Сели за стол. Выпили. Стали вспоминать прошлую жизнь. Из настоящего та жизнь казалась милой и ясной, как солнечный день. Это, конечно, оптический обман памяти. Та, отъехавшая, послевоенная жизнь была тяжелой, убогой и безрадостной. Но наши мамы были молоды. Если перевести их возраст на время суток – это был именно солнечный день. Солнце – непосредственно над головой.
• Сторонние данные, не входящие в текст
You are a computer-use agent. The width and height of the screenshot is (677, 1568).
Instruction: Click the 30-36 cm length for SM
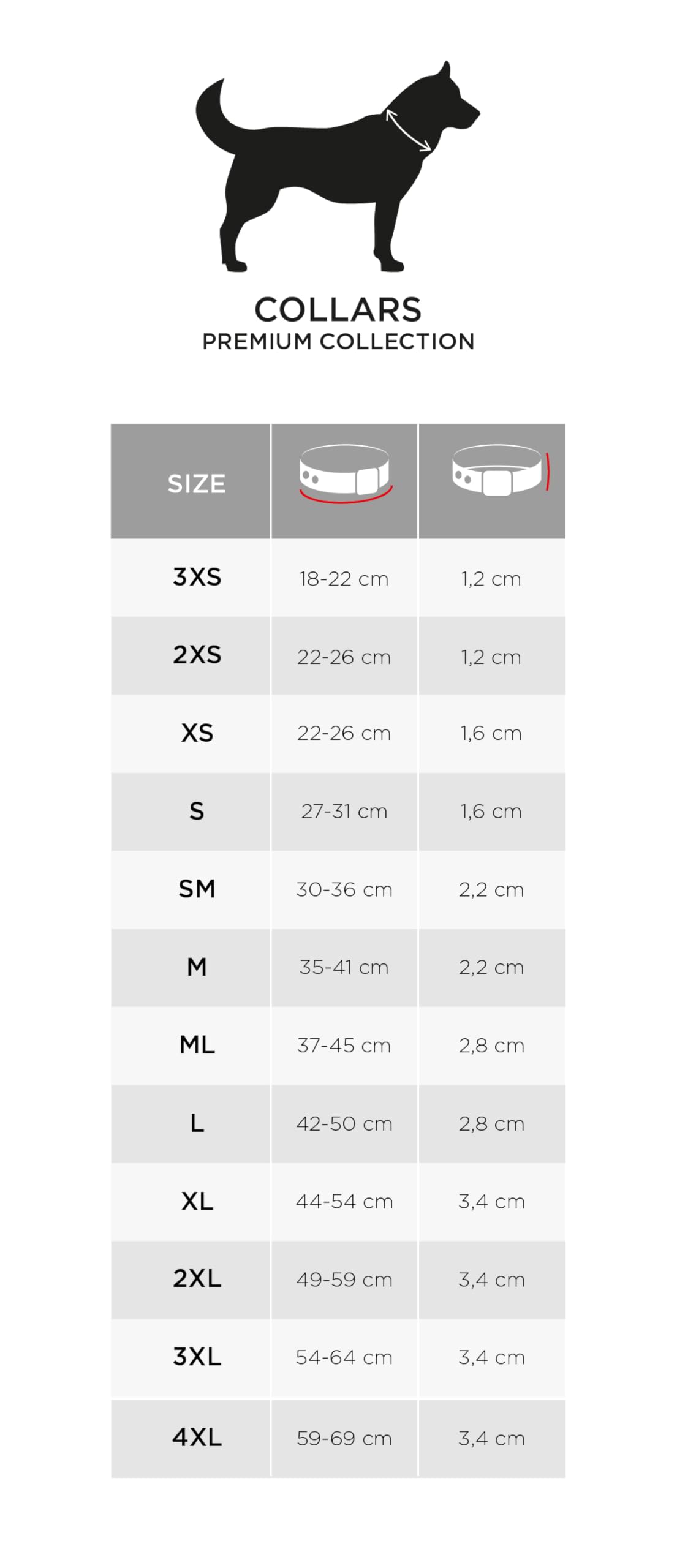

А сейчас нашим мамам было за пятьдесят. Это примерно шесть часов вечера. Не темно, но уже сумерки. И скоро стемнеет вовсе.
Объективно мы многого достигли. Нонна – актриса. Я – писатель. Творческая интеллигенция. Разве мы смели мечтать о таких горних высях тогда, среди крыс и картофельных очисток…
Но и на горних высях свои крысы и свои картофельные очистки.
– А где сейчас Царенков? – простодушно спросила моя мама.
Нонна напряглась, потемнела лицом.
– Чтоб он сдох, – пожелала тетя Тося.
– Ни в коем случае! – запретила мама. – Пусть работает и зарабатывает. И помогает.
– Пусть сдохнет в страшных мучениях! – настаивала тетя Тося.
– Не надо так говорить. Все-таки он отец ребенка. Это грех, – заступилась мама.
– Тебе хорошо говорить. У тебя вон какой сыночек. – Тетя Тося кивнула в сторону моего мужа.
– Вот именно что сыночек, – скептически отозвалась мама.
Тут я напряглась и потемнела лицом.
В тот период я зарабатывала больше мужа в восемь раз. И маму это заедало. А меня нет. Какая разница – от кого приходят деньги. Главное – что они есть.
А мама считала: если муж не зарабатывает, то непонятно – зачем он нужен вообще.
Большую часть своей жизни мама прошла одна и привыкла к полной свободе.
Мой муж поднялся и вышел из-за стола.
Я поняла, что, если мама завтра же не уедет, мы разойдемся.
– Тебе все понятно? – спросила я Нонну.
– Мне все понятно, – ответила Нонна.
Мы обе страдали от наших мам. Они считали, что их любовь к своим детям дает им право на любой террор. Террор любовью. А мы сидели в заложниках.
Они тормозили и уродовали нашу взрослую жизнь, и никуда не денешься.